Linkedin_Mcp_Server

Linkedin_Mcp_Server

3.1

If you are the rightful owner of Linkedin_Mcp_Server and would like to certify it and/or have it hosted online, please leave a comment on the right or send an email to henry@mcphub.com.

The LinkedIn Profile Scraper MCP Server uses the Fresh LinkedIn Profile Data API to fetch LinkedIn profile information, implemented as a model context protocol (MCP) server.

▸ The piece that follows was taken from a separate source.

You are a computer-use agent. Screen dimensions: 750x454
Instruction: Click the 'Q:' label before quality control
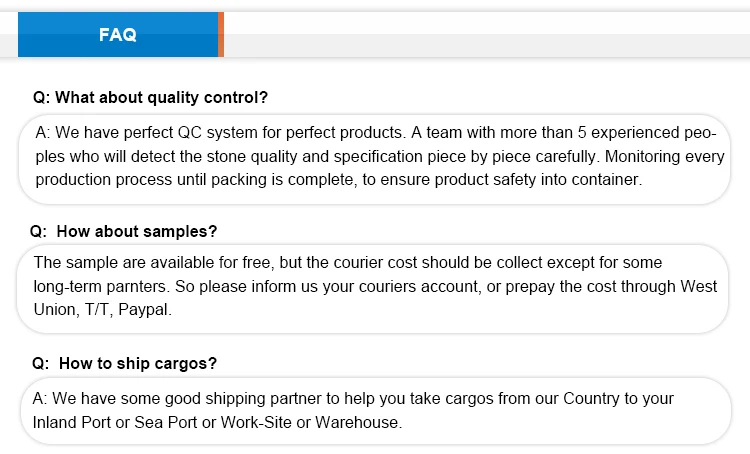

LinkedIn Profile Scraper MCP Server

This MCP server uses the Fresh LinkedIn Profile Data API to fetch LinkedIn profile information. It is implemented as a model context protocol (MCP) server and exposes a single tool, get_profile, which accepts a LinkedIn profile URL and returns the profile data in JSON format.

Features

  • Fetch Profile Data: Retrieves LinkedIn profile information including skills and other settings (with most additional details disabled).
  • Asynchronous HTTP Requests: Uses httpx for non-blocking API calls.
  • Environment-based Configuration: Reads the RAPIDAPI_KEY from your environment variables using dotenv.

Prerequisites

  • Python 3.7+ – Ensure you are using Python version 3.7 or higher.
  • MCP Framework: Make sure the MCP framework is installed.
  • Required Libraries: Install httpx, python-dotenv, and other dependencies.
  • RAPIDAPI_KEY: Obtain an API key from RapidAPI and add it to a .env file in your project directory (or set it in your environment).

Installation

  1. Clone the Repository:

    git clone https://github.com/codingaslu/Linkedin_Mcp_Server
    cd Linkedin_Mcp_Server
    
  2. Install Dependencies:

    uv add mcp[cli] httpx requests
    
  3. Set Up Environment Variables:

    Create a .env file in the project directory with the following content:

    RAPIDAPI_KEY=your_rapidapi_key_here
    

Running the Server

To run the MCP server, execute:

uv run linkedin.py

The server will start and listen for incoming requests via standard I/O.

MCP Client Configuration

To connect your MCP client to this server, add the following configuration to your config.json. Adjust the paths as necessary for your environment:

{
  "mcpServers": {
    "linkedin_profile_scraper": {
      "command": "C:/Users/aiany/.local/bin/uv",
      "args": [
        "--directory",
        "C:/Users/aiany/OneDrive/Desktop/linkedin-mcp/project",
        "run",
        "linkedin.py"
      ]
    }
  }
}

Code Overview

  • Environment Setup: The server uses dotenv to load the RAPIDAPI_KEY required to authenticate with the Fresh LinkedIn Profile Data API.
  • API Call: The asynchronous function get_linkedin_data makes a GET request to the API with specified query parameters.
  • MCP Tool: The get_profile tool wraps the API call and returns formatted JSON data, or an error message if the call fails.
  • Server Execution: The MCP server is run with the stdio transport.

Troubleshooting

  • Missing RAPIDAPI_KEY: If the key is not set, the server will raise a ValueError. Make sure the key is added to your .env file or set in your environment.
  • API Errors: If the API request fails, the tool will return a message indicating that the profile data could not be fetched.

License

This project is licensed under the MIT License. See the file for more details.